図(a)を見ると,テストデータを誤識別した割合と学習時の損失関数の値は比例関係のようになっていることが分かる.過学習とは,学習時のデータの損失が小さくなるが,テストデータの誤識別は大きくなることを指すため,図(a)の結果からmulti-head self attentionのモデルは過学習を起こしているとは言えない.multi-head self attentionは学習時の損失関数の値が大きいため画像の特徴をうまく学習できていないと言える.
また,図(b)を見ると,学習時のデータの数が増えるほど,テストデータを誤識別した割合と学習時の損失関数の値は小さくなっていく.これは学習データの数が増えるほど,multi-head self attentionは画像の特徴をうまく学習できていることを示している.
vision transformerの損失関数は凹凸が多くなる
小さいサイズのデータセットを学習させるときに,vision transformerが上手く学習できないのはなぜなのだろうか.その答えとして
- convolution neural networkを用いた時と比べて,損失関数が平らになりやすい
- convolution neural networkを用いた時と比べて,損失関数の凹凸が多くなる
の2つが挙げられる.
図(b)はヘッシアン最大固有値のスペクトラムを表す.横軸はヘッシアン固有値,縦軸はそのヘッシアン固有値の多さを表す.
ここで,ヘッセ行列とヘッシアン固有値について簡単に説明する.
ヘッセ行列とは,ある多変数関数が与えられたときに,その多変数関数を2階偏微分し,その偏微分値を行列にしたものである.深層学習における損失関数は数多くの重みをもっているため,多変数関数と考えることができる.
ヘッシアン固有値とは,ヘッセ行列の固有値を計算したものである.ヘッシアン固有値がすべて0より大きければ,狭義凸関数となっていることが分かる.ヘッシアン固有値がすべて0以上であれば,凸関数となっていることがわかる.ヘッシアン固有値に負の値があれば,凹凸のある関数となっていることが分かる.深層学習における損失関数は負に近づいていけば近づいていくほどよいことが多い.そのため,損失関数は下に凸の関数であることが望ましい.また,ヘッシアン固有値の絶対が大きいと関数の傾きが大きいことを示し,ヘッシアン固有値の絶対が小さいと関数の傾きが小さいことを示す.
ここで図(b)をもう一度確認する.
図(b)の左側は学習開始直後のヘッシアン最大固有値の分布を示している.$ViT$や$PiT$,$Swin$といったmulti-head self attentionのモデルは損失関数のヘッシアン最大固有値が0近くに多く分布していることがわかる.また,負の固有値にも多く分布していることが分かる.また,$ResNet$といったconvolution neural networkのモデルは損失関数のヘッシアン最大固有値が0より大きいところに広く分布しており,負の固有値を持たないことも分かる.これより,multi-head self attentionのモデルは損失関数が平らになりやすく,損失関数の凹凸が多くなることが分かる.
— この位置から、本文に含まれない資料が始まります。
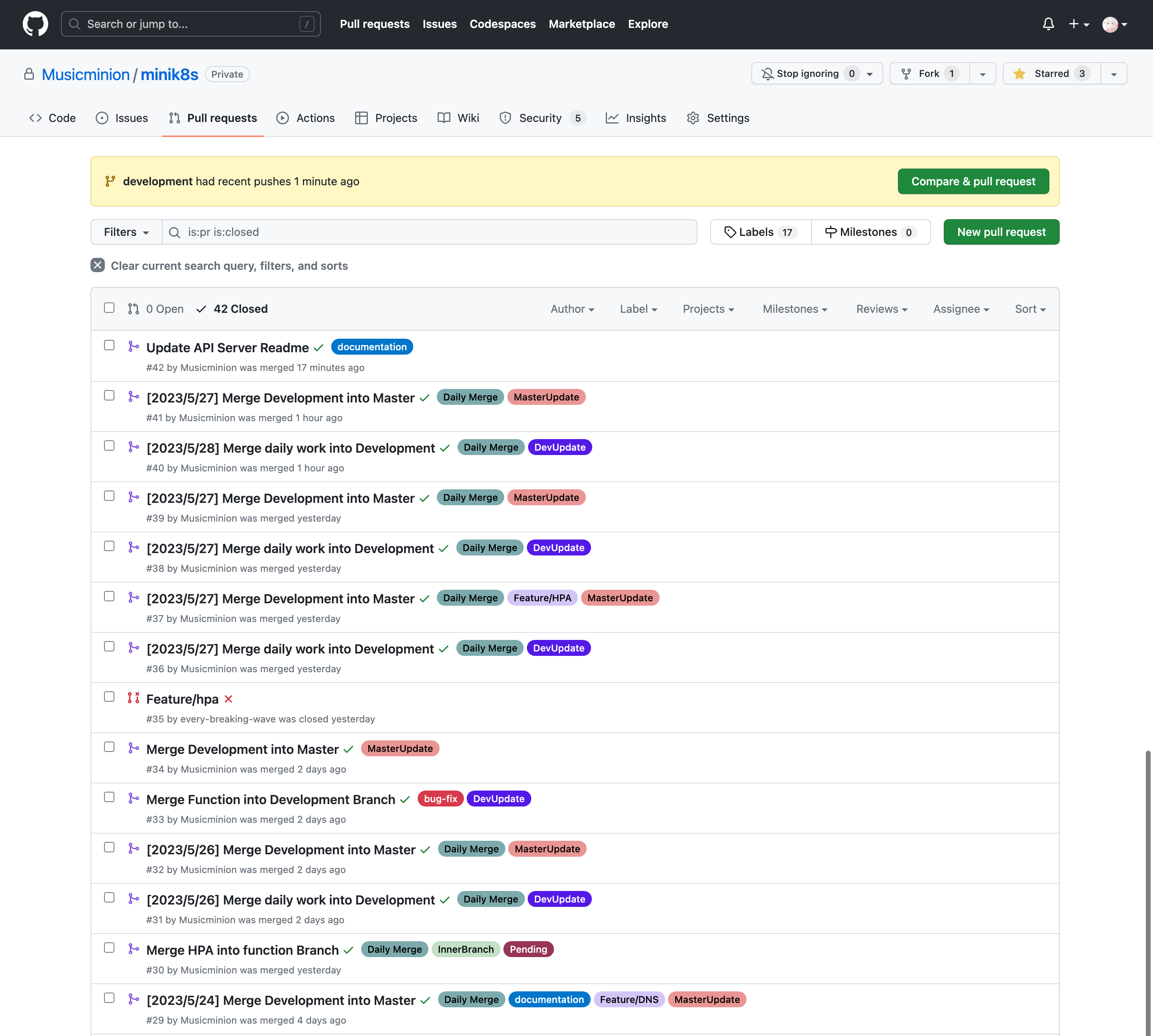Open the Sort pull requests dropdown
This screenshot has height=1036, width=1153.
[x=1029, y=308]
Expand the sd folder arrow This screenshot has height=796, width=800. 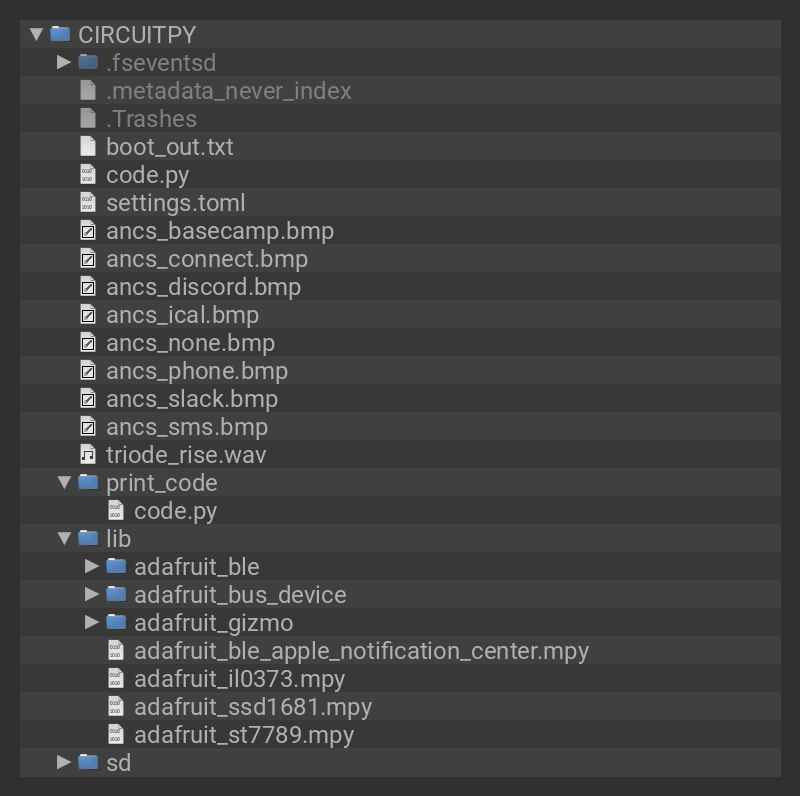pos(64,762)
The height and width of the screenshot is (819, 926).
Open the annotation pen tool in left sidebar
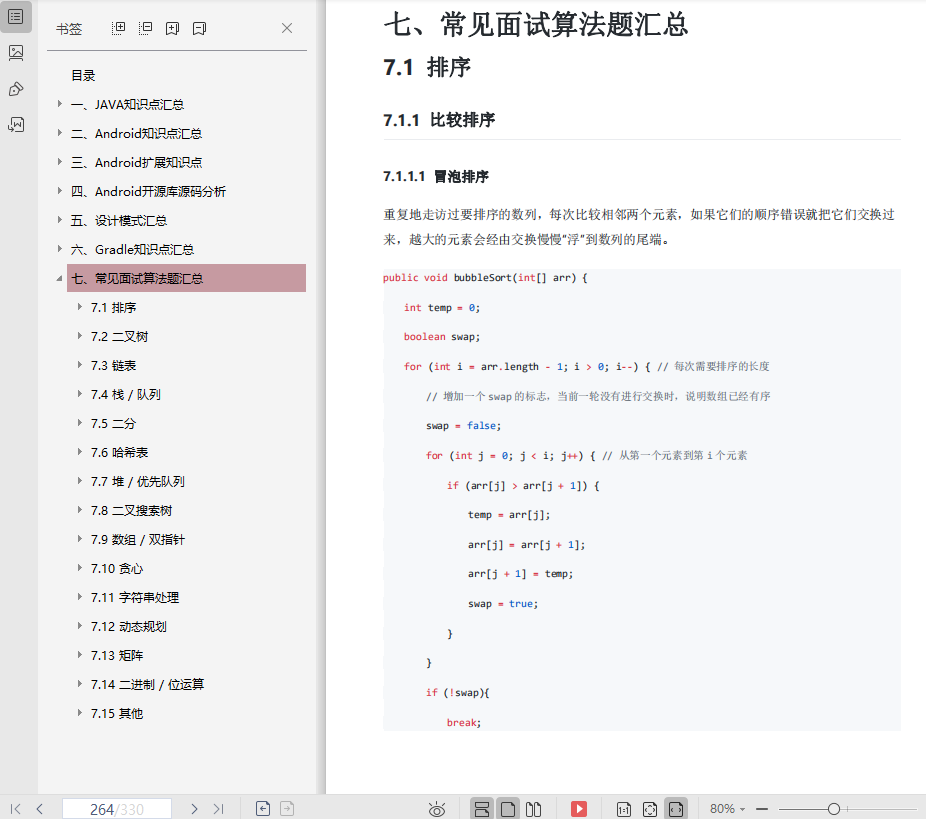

図(b)の右側は学習開始して300回学習したときのヘッシアン最大固有値の分布を示している.multi-head self attentionのモデルは全体的に損失関数のヘッシアン最大固有値が0より大きいところに分布するようになっていることが分かる.
図(a)は損失関数を可視化したものである.$ResNet$が損失関数の傾きが一番大きく,次に$Swin$が損失関数の傾きが大きくなっている.$ViT$や$PiT$は損失関数の傾きが平らに近くなっている.
深層学習は損失関数の微分値を使って損失関数が最小になるように学習する.このため,損失関数の微分値が大きいとその分だけ重みを大きく更新することができるようになる.また,凹凸が多いと損失関数の最小値を探すことが大変になるため,凹凸はなければないほうが良い.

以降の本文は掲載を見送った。